### ASSIGNMENT
Check each line below for the word "Given", and copy those that have it.

### MATERIAL FOR THIS EXERCISE
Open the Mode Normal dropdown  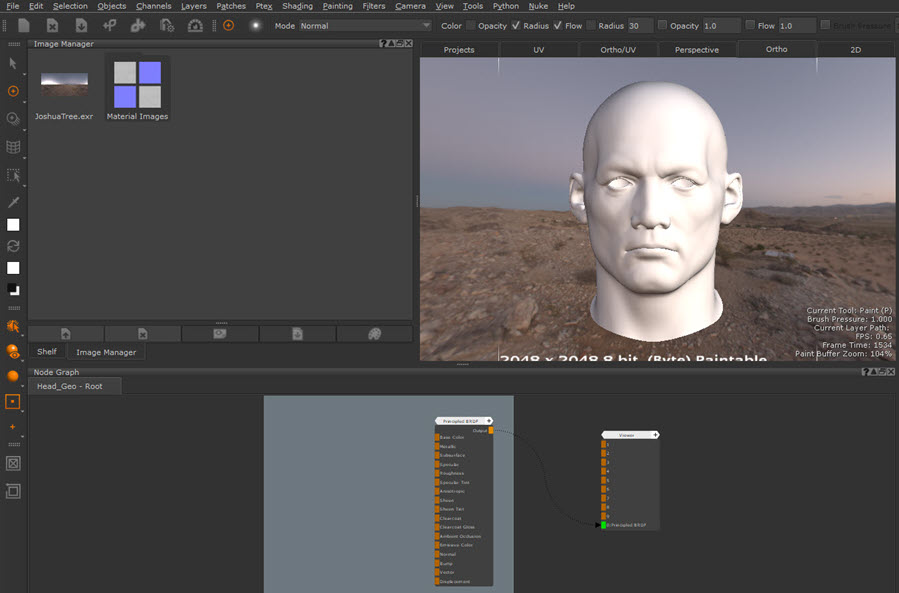365,25
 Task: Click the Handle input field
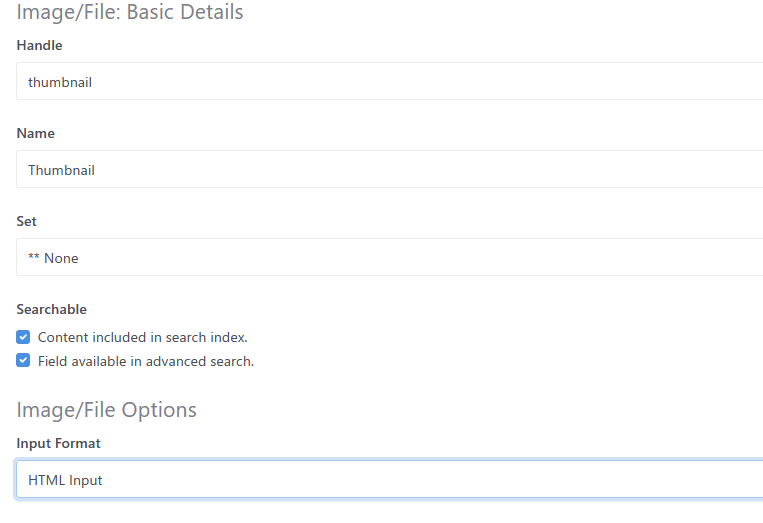click(x=390, y=82)
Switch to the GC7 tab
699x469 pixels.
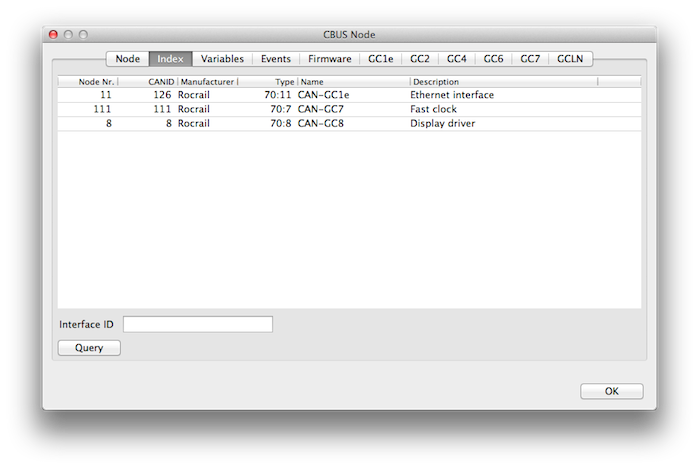point(530,59)
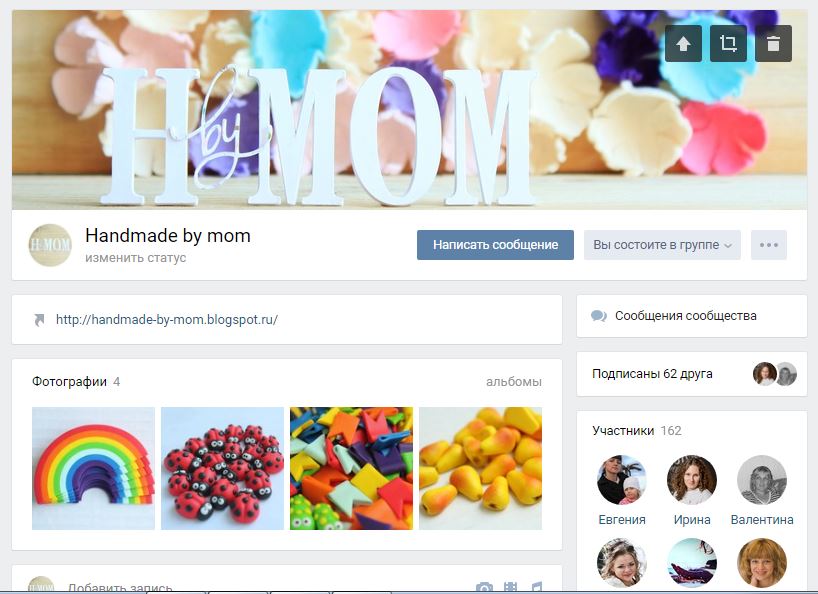The width and height of the screenshot is (818, 594).
Task: Open the 'альбомы' link in photos
Action: [514, 382]
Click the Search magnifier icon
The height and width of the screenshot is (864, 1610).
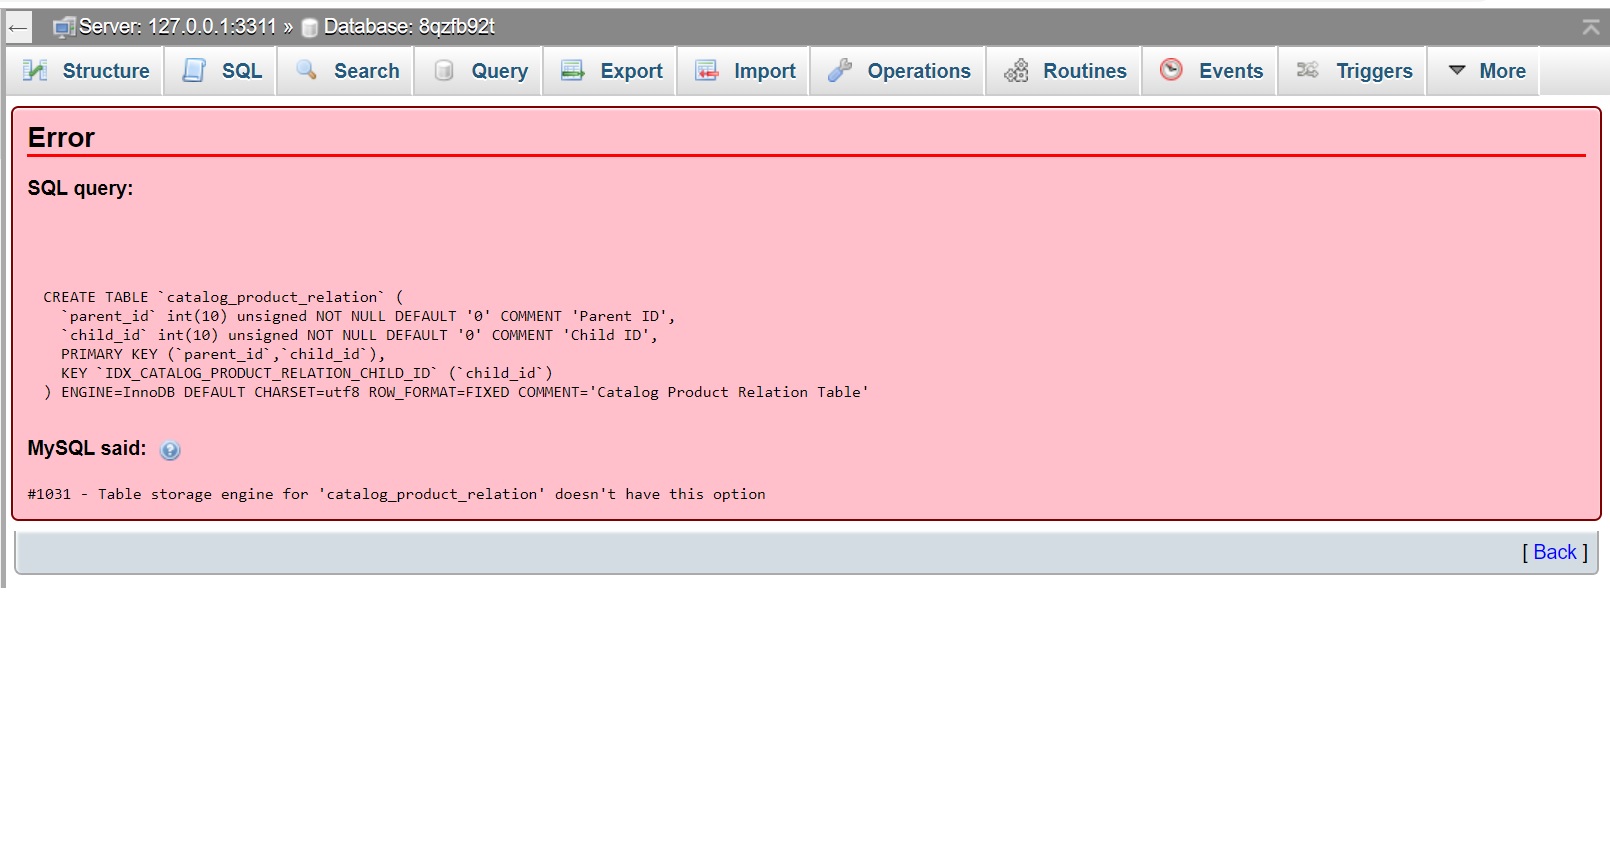pyautogui.click(x=307, y=70)
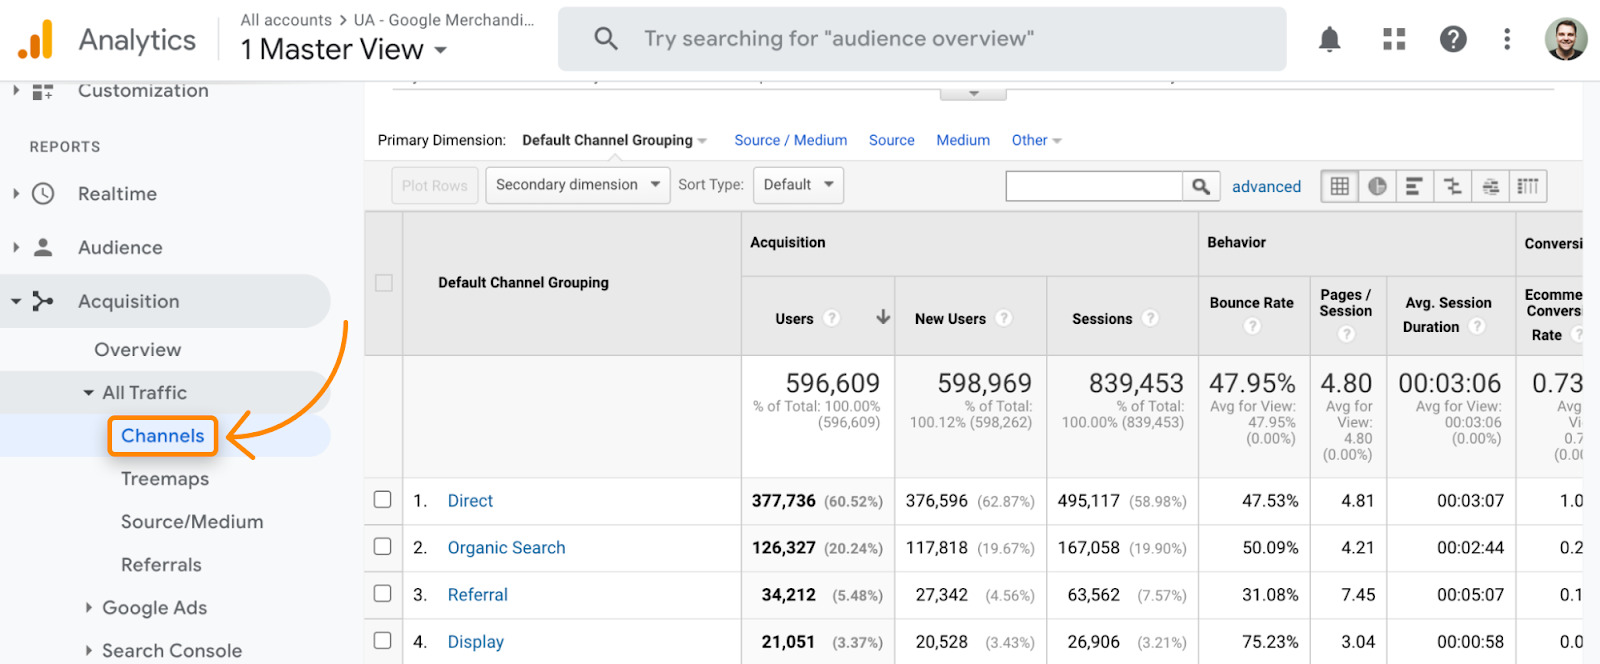The image size is (1600, 664).
Task: Click the help question mark icon
Action: click(1453, 39)
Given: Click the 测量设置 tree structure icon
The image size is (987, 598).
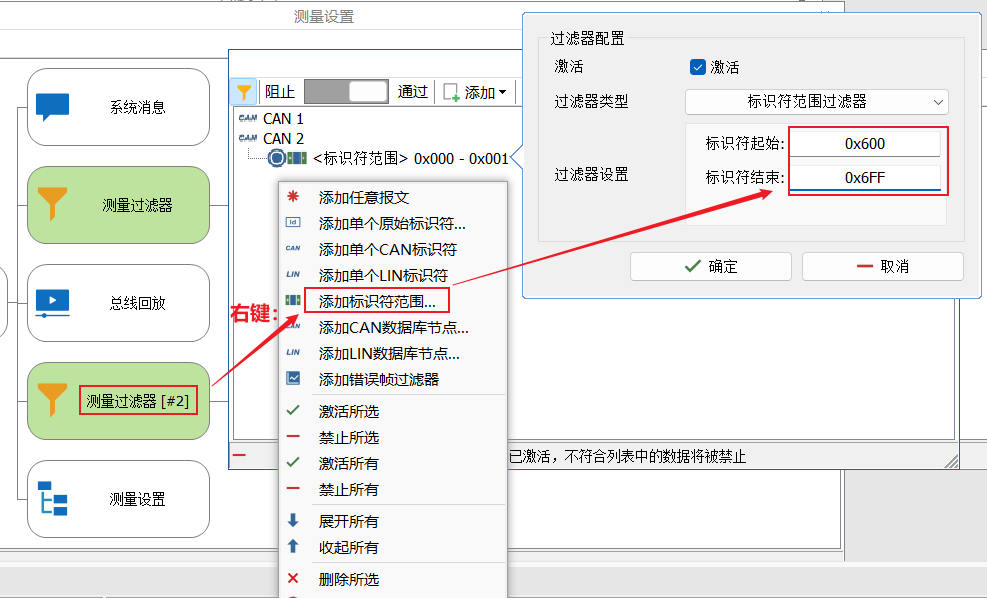Looking at the screenshot, I should coord(52,498).
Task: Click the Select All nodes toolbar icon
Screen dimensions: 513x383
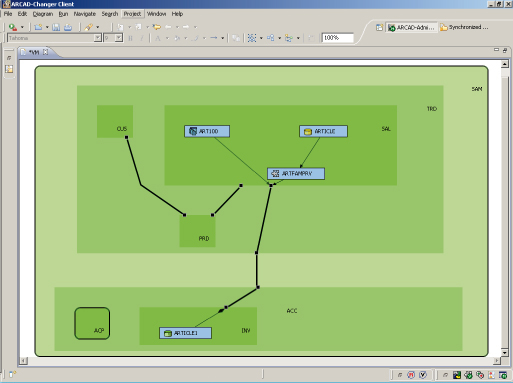Action: coord(252,38)
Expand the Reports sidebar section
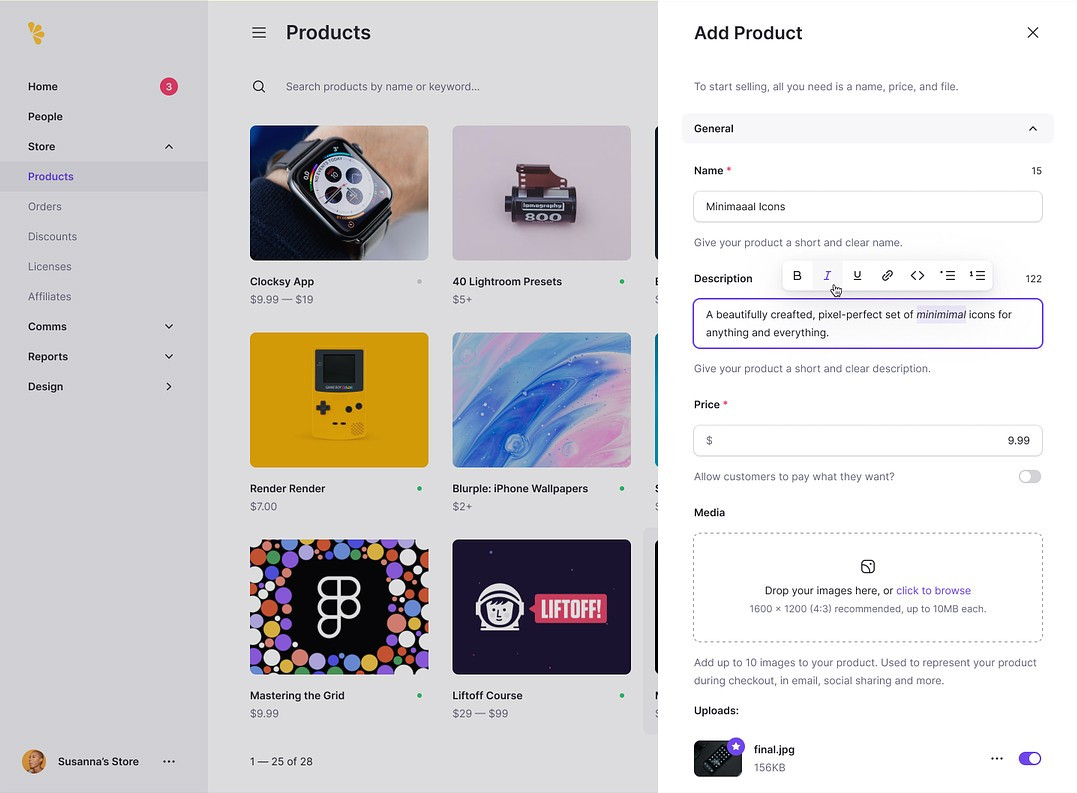This screenshot has height=793, width=1077. [168, 357]
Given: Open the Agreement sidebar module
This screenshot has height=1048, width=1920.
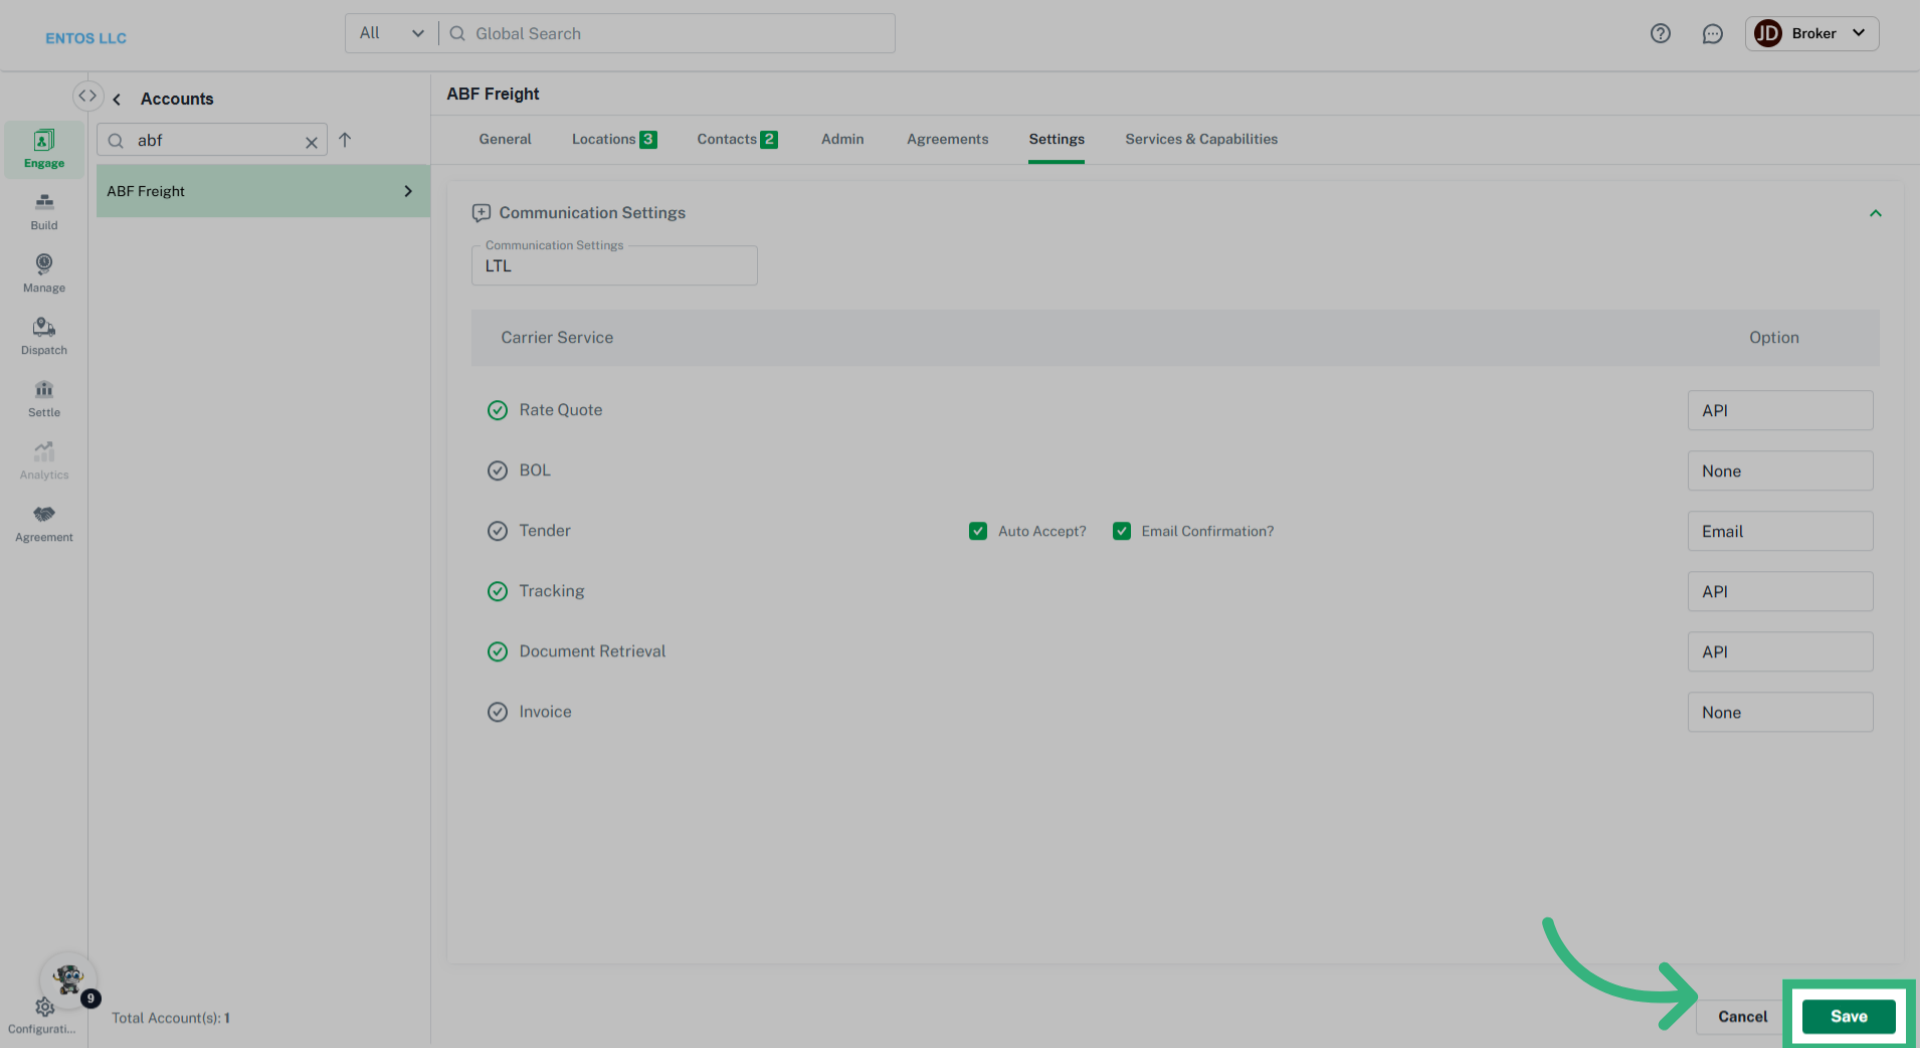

### PROBLEM SOLUTION
Given: Click the 测量设置 tree structure icon
Given: Open the Agreement sidebar module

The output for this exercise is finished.